Author has twist of her own

Tracey Slaughter – award-winning author, university lecturer and unexpected rock chick.

August will find Cambridge writer Tracey Slaughter basking in her preferred element – knee-deep in words and surrounded by those who shape them into works of art.

Tracey is involved in this year’s Hamilton Book Month, a string of 20 literary-oriented events running through August.  Up from 17 events last year, the 2018 programme offers workshops, panels, a seminar and a play, conversations with authors, illustrators, storytelling and much more.

Tracey will chair the Travels in Memory panel at Hamilton’s Meteor Theatre on Monday August 13, from 6.30pm, where she will steer key questions around life-writing with acclaimed authors Catherine Chidgey, Diana Wichtel and Vivianne Flintoff.

Events such as these, and the awards she has entered through the years, are her oxygen in a world dominated by a teaching role at Waikato University and running a slightly unusual private life. “I try to use them as a spur … something to aim at. It’s such a joy just being around book nerds, people who love books as much as I do.”

Tracey is an award-winning poet and short story writer. She rates the international Bridport Prize in 2014 as one of her biggest wins to date, but has also won two Katherine Mansfield Awards, was the recipient of the 2010 Creative New Zealand Louis Johnson New Writer’s Bursary, and won the Landfall Essay Competition in 2015.

Her short stories have been shortlisted in numerous competitions, and in 2007, she was a winner of the NZ Book Month Award. This year, she came second in the prestigious international Peter Porter Poetry Award, for a poem entitled breather.

Tracey was born in Papatoetoe, raised mainly in the Coromandel and can scarcely recall a time when she didn’t write. “I was a voracious reader, always glued to a book or two, always being told to go outside and play.  And I always wrote … poems, short stories.”

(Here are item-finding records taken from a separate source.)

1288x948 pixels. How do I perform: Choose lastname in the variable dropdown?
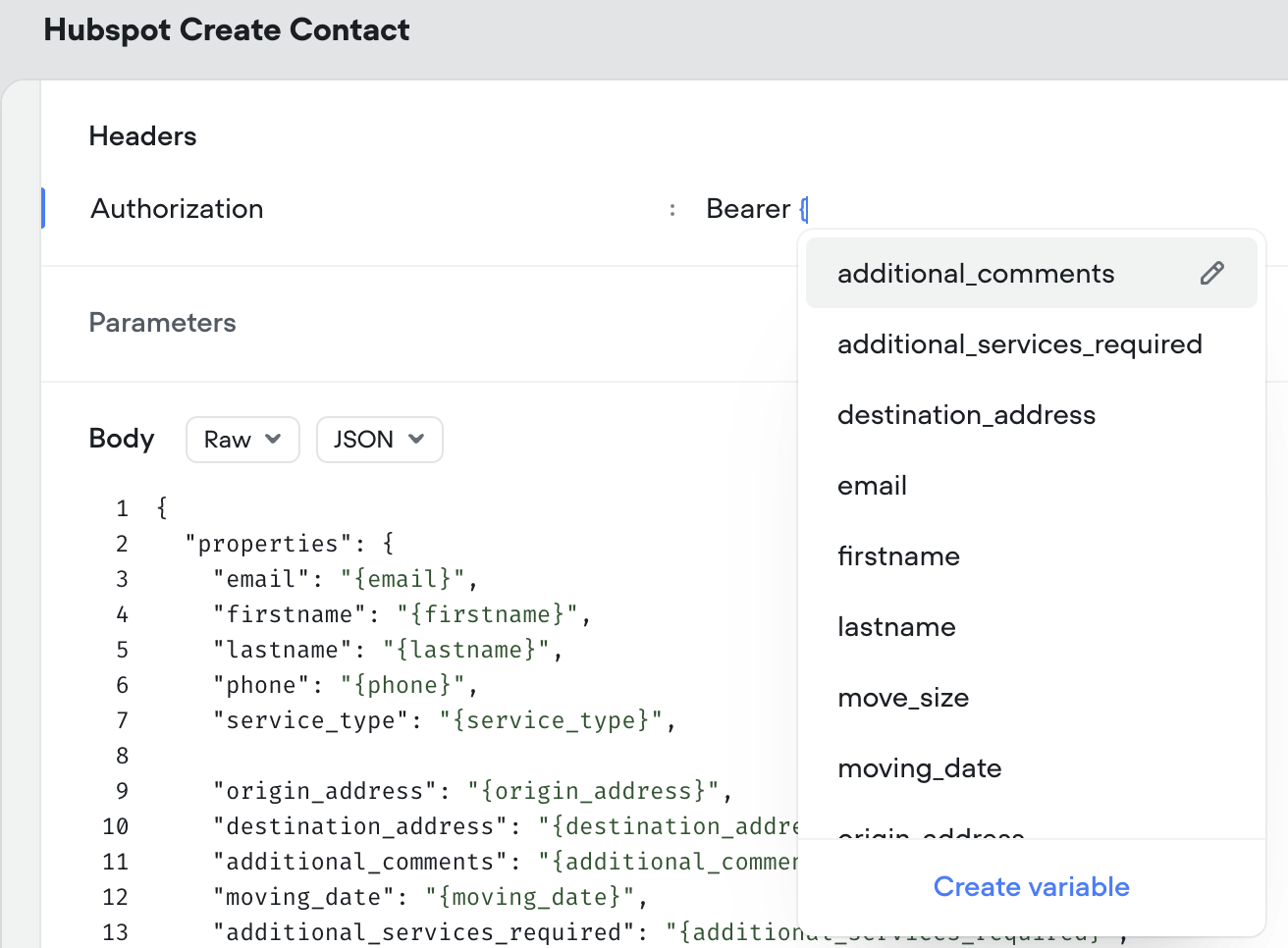click(896, 627)
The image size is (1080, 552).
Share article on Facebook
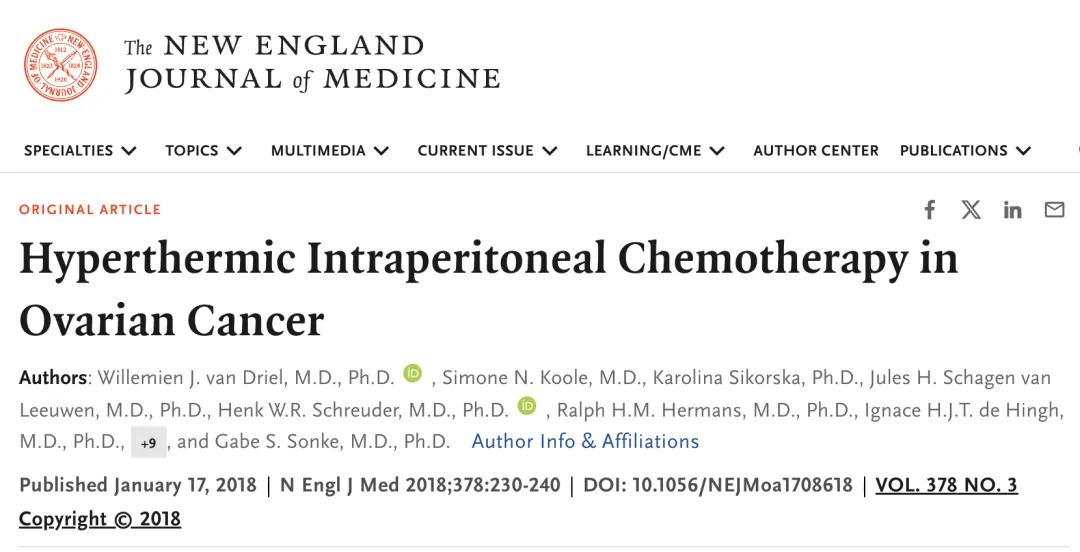pyautogui.click(x=930, y=209)
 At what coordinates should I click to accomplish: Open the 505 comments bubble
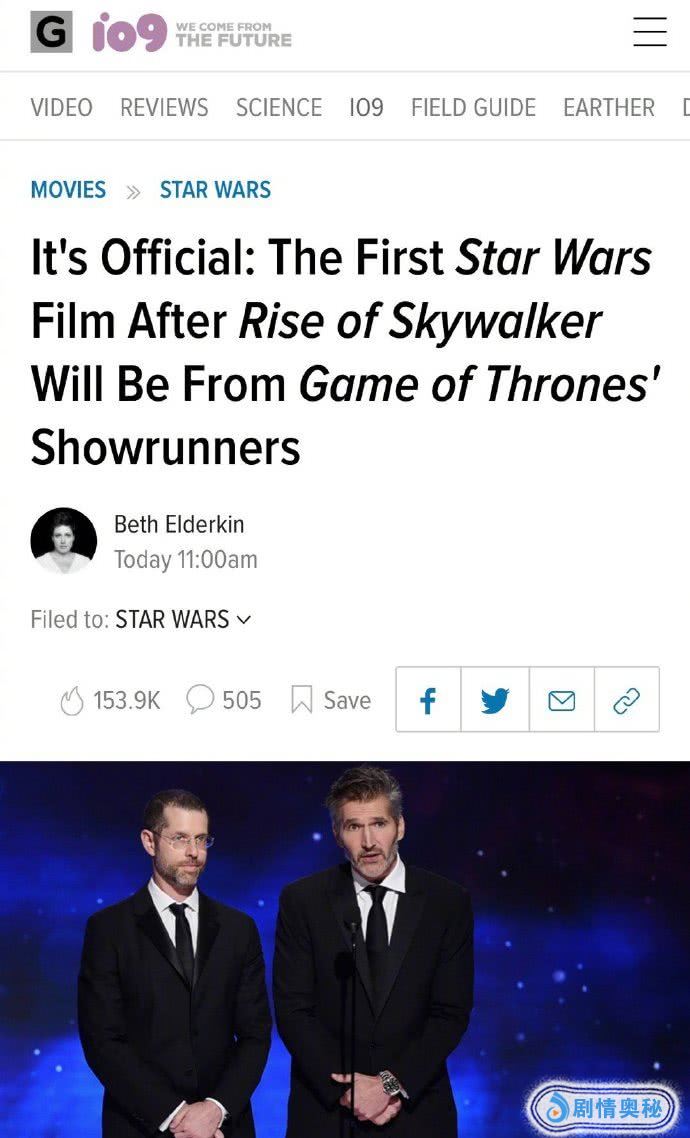(x=200, y=700)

She completed a BA English major in Auckland, married and then found herself juggling two small children – now teenage boys – while doing her thesis on New Zealand Women’s Autobiographies and working on her own creativity. “I think the experience of motherhood brought it to the surface.”

The books came – first a collection of short stories entitled her body rises, then a novella called The Longest Drink in Town, and more recently, another collection of short stories entitled deleted scenes for lovers. She’s just had the publication confirmed of a new book of poetry, and more works are in the pipeline.

Earning a crust came in the form of teaching creative writing, first in Auckland and now at Waikato. She loves the university environment where teaching brings a different joy. “I love unlocking creativity, seeing the students make a breakthrough.”

Tracey reckons she was a “bit geeky” at school, but now her flame-haired self has the sort of life that would make her schooldays critics seem staid.  She’s the drummer and singer in Radiobaby, a rock covers band that has been doing gigs across Waikato and the Coromandel for six years.

It’s another great passion, and she gets a delectable kick when people see her setting up the drums for a gig. “They think it’s really nice of me to help the band out – it’s quite something to see their response when they find out I’m the drummer!”